TASK DIRECTIONS =>
Begin with the line below holding "The height and" and go on through the line holding "Screen dimensions: 567x305", duplicating each line exactly and leaving out pictures.

Stored dataset items:
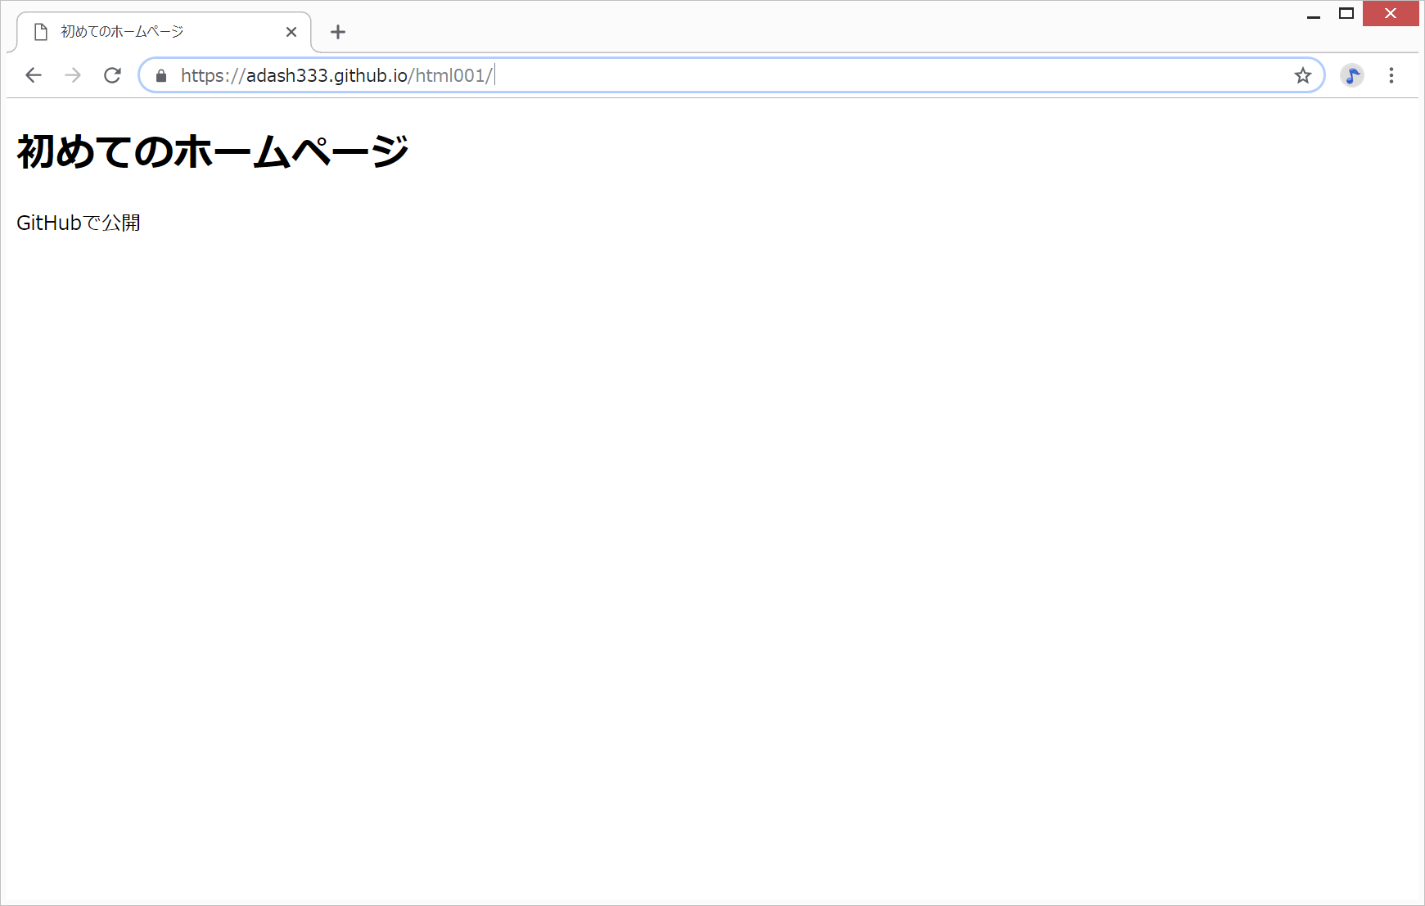This screenshot has height=906, width=1425.
Task: Click the GitHubで公開 paragraph text
Action: point(79,223)
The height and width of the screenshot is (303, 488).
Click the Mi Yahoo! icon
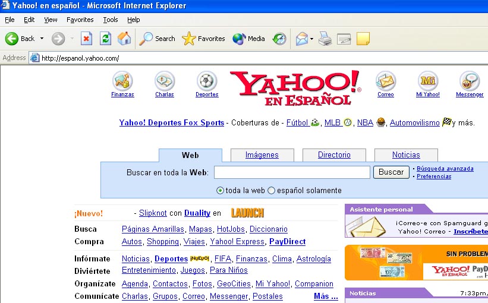pos(428,81)
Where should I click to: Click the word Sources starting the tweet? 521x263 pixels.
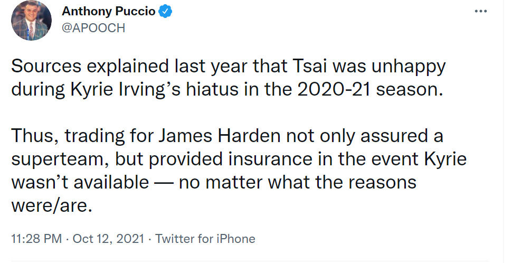[x=46, y=67]
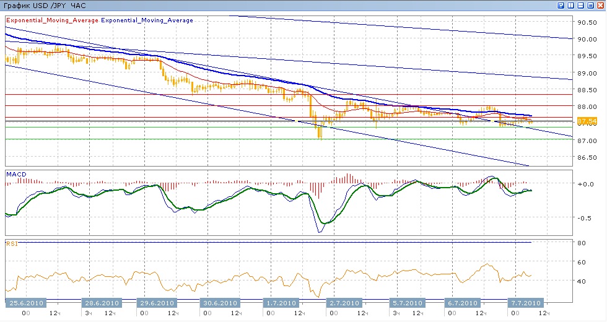
Task: Select the blue Exponential_Moving_Average legend label
Action: pos(147,20)
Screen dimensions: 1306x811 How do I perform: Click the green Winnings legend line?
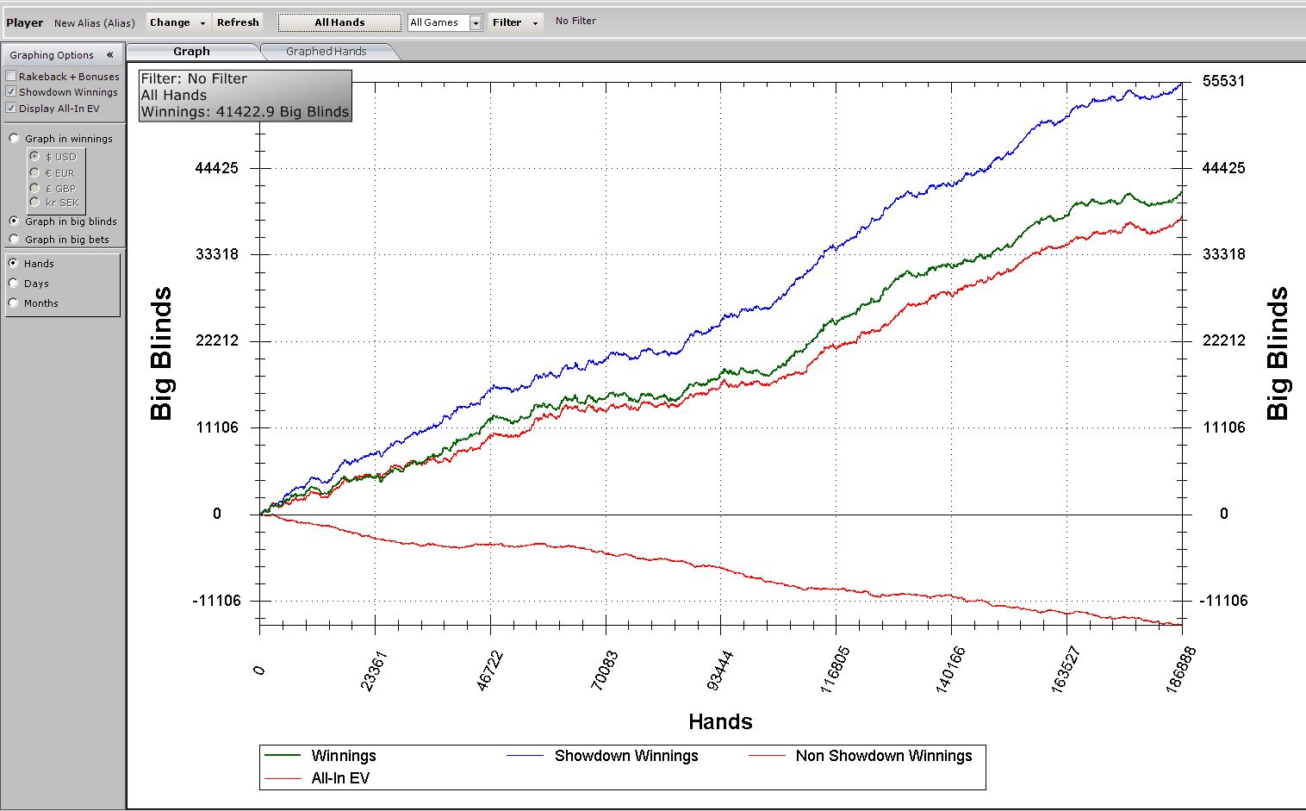[x=283, y=756]
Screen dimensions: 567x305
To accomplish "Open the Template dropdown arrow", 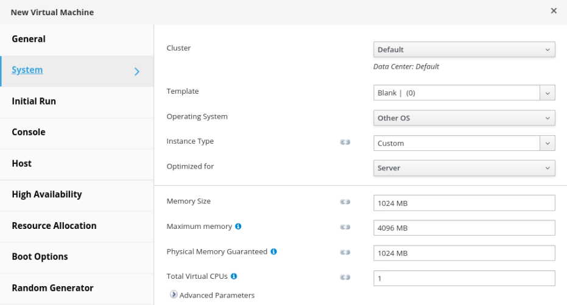I will point(548,93).
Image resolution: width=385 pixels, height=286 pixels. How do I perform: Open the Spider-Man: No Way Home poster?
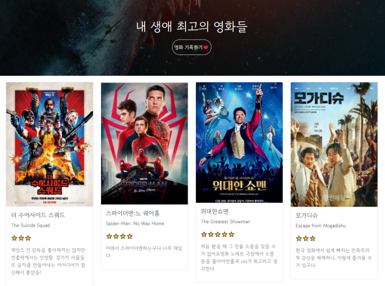145,143
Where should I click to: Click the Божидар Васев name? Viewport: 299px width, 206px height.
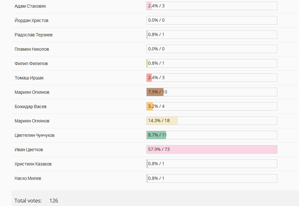31,107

WRITTEN REPLY =>
The height and width of the screenshot is (303, 488).
Click the Mi Yahoo! icon
pos(428,81)
Where should I click to: Click the word Sources starting the tweet? 521x263 pixels.
[x=46, y=67]
Task: Select the blue Exponential_Moving_Average legend label
Action: pos(147,20)
Screen dimensions: 1306x811 How do I perform: Click the green Winnings legend line?
[x=283, y=756]
Screen dimensions: 567x305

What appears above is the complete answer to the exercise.